You can assign a lighter model specifically to heartbeat without changing your main agent model:

openclaw config set agents.defaults.heartbeat.model "anthropic/claude-haiku-3-5"

A Haiku-class model handles keep-alive checks fine - no need to send those through Sonnet.

Run heartbeat in an isolated session

By default, each heartbeat carries your full conversation context. With isolatedSession, it starts fresh each time, dropping the payload dramatically:

openclaw config set agents.defaults.heartbeat.isolatedSession true

All three levers stack. Combine them for the biggest reduction short of disabling heartbeat entirely.

Option B: Disable heartbeat (what I did)

This is the path I took. I turned off heartbeat entirely:

openclaw config set agents.defaults.heartbeat.every "0m"

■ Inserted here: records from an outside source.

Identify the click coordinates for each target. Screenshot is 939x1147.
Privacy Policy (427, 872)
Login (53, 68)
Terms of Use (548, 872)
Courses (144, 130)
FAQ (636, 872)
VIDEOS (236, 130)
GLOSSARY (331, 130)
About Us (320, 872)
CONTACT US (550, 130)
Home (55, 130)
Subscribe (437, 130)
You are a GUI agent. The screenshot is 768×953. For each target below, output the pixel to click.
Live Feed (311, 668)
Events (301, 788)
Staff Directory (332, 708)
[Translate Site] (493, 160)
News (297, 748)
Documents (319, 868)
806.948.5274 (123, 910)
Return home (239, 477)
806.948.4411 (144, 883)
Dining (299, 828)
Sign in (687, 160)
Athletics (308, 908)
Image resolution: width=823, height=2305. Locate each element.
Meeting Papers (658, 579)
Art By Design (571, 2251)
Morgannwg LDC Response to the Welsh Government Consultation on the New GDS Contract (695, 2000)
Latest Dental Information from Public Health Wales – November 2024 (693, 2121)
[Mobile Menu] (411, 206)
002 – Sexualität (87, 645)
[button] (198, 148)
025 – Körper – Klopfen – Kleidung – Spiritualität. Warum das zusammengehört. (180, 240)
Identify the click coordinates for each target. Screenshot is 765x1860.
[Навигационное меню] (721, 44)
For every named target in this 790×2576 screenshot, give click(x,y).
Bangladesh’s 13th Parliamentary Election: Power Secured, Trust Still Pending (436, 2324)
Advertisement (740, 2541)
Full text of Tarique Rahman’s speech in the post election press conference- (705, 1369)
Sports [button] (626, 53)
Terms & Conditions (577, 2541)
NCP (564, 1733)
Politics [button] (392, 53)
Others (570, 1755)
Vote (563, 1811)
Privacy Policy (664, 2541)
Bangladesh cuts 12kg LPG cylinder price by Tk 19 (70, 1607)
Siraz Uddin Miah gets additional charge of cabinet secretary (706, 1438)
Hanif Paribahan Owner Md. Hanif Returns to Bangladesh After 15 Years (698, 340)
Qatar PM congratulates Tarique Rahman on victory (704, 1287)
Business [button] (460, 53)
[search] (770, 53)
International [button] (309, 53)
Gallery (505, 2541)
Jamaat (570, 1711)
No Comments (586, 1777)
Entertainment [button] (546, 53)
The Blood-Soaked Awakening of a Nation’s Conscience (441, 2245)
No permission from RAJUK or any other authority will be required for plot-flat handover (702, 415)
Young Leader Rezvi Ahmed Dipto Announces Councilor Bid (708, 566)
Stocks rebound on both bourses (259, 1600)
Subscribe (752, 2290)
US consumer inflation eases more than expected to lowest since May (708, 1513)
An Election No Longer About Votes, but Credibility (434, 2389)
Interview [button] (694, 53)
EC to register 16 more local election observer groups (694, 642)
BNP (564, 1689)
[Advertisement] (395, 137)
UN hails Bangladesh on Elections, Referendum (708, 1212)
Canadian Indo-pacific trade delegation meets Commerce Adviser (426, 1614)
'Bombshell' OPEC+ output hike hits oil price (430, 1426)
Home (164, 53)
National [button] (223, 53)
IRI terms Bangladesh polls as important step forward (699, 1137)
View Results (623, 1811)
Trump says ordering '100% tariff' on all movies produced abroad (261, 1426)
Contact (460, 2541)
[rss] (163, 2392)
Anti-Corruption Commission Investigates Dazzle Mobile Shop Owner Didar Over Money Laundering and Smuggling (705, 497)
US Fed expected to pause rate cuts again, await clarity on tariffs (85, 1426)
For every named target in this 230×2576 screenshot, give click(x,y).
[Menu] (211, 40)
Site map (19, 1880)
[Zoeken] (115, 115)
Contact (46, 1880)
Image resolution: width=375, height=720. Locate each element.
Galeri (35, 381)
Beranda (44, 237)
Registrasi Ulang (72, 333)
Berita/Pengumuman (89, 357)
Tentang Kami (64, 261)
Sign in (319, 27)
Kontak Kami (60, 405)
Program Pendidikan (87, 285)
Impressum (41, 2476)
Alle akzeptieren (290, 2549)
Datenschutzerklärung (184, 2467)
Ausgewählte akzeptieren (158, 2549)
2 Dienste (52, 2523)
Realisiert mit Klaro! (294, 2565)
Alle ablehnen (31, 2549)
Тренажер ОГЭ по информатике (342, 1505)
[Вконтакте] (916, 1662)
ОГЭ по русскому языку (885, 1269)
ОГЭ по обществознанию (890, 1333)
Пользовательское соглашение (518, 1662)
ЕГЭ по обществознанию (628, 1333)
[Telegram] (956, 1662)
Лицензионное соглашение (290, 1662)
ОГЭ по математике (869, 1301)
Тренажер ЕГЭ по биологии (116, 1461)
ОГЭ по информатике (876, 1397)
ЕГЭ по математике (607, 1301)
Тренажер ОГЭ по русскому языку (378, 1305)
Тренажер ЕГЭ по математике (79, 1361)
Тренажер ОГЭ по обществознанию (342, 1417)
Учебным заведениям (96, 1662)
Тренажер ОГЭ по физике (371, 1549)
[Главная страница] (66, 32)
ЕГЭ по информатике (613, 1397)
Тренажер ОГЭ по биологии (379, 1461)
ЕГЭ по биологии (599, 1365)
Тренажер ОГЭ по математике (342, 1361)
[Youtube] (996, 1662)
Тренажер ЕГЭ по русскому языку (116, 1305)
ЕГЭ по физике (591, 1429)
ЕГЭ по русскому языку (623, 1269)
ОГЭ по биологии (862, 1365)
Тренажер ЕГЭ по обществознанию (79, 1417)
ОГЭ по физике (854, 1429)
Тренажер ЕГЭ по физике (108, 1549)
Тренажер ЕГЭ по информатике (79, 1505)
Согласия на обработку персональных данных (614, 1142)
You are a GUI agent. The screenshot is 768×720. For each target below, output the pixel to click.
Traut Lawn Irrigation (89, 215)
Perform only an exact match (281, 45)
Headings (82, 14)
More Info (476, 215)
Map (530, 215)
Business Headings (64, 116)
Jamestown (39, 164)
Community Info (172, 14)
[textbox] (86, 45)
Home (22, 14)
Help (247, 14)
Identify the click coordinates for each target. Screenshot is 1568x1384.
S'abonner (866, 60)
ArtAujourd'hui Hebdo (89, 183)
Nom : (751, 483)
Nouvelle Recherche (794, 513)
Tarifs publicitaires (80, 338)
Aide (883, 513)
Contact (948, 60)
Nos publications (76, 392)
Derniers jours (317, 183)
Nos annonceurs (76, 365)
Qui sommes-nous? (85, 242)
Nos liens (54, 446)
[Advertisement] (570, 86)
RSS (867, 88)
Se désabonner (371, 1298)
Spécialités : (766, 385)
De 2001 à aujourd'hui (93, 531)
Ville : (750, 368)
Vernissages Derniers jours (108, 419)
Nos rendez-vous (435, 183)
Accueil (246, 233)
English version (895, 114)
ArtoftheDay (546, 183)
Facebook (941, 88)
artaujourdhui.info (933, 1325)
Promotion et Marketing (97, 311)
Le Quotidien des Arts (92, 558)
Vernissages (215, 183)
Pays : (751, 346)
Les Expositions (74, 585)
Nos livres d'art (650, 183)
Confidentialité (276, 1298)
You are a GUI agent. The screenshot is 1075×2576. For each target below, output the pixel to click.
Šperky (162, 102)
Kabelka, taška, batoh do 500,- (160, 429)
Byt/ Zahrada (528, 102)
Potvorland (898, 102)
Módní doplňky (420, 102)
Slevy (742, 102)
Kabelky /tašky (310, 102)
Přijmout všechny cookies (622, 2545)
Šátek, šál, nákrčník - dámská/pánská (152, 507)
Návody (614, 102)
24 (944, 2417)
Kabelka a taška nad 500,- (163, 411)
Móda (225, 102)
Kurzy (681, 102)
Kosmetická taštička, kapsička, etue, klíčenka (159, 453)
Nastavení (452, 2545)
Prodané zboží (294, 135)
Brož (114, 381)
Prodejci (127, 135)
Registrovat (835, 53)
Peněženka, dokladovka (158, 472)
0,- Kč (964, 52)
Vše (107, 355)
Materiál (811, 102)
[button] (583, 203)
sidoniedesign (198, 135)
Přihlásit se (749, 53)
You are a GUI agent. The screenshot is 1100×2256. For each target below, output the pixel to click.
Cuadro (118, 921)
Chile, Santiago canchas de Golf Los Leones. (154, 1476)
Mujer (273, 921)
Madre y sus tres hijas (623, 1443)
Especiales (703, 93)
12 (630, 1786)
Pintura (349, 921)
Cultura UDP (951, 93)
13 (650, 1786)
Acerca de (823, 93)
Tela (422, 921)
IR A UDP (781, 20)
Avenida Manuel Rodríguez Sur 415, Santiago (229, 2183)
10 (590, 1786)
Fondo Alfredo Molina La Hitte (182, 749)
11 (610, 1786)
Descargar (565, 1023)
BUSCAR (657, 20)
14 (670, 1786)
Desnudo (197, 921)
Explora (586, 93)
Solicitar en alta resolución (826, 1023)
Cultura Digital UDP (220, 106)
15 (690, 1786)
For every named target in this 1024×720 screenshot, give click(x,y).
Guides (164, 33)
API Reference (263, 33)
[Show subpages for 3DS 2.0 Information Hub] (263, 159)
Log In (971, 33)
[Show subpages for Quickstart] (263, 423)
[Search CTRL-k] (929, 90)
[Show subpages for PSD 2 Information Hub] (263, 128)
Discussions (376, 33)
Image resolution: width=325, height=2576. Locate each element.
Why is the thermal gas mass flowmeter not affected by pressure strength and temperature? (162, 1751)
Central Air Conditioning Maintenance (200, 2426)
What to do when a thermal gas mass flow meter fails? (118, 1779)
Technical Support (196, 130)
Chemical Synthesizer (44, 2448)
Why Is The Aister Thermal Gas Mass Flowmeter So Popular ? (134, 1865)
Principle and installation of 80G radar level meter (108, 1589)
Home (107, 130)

Then replaced it with cron jobs - each scoped to a specific task, running in isolation with no context carryover. Also set isolation for cron so each scheduled run stays cheap:

openclaw config set agents.defaults.cron.isolatedSession true

Cron vs. heartbeat tradeoff: Heartbeat batches multiple checks into one turn; cron runs each task in isolation. One heartbeat can be cheaper than five isolated cron jobs for routine monitoring - but cron is cleaner for discrete scheduled tasks with no shared state. Worth reading the official comparison before deciding.

What It Should Cost

There are two separate cost buckets worth keeping distinct.

LLM API costs - what this post covers. The exact savings depend on which model you choose and your usage pattern, but the combination of heartbeat isolation and model tiering consistently brings costs to a fraction of the default.

Hosting costs - a separate line item. I run OpenClaw on Hetzner for about $12/month. If you have a dedicated local machine that can run always-on, that unlocks another option: open-weight models via Ollama or similar, which can drive LLM API spend to near zero for many workloads. The tradeoff is hardware requirements and setup complexity.

Start with your models: convert to multi-agent routing, point everything through OpenRouter, and assign each agent a model that fits what it actually does. Then tame the heartbeat - either disable it and replace with cron, or reduce the frequency. Matching each type of work to the right model and keeping background calls lean will bring your bill down considerably.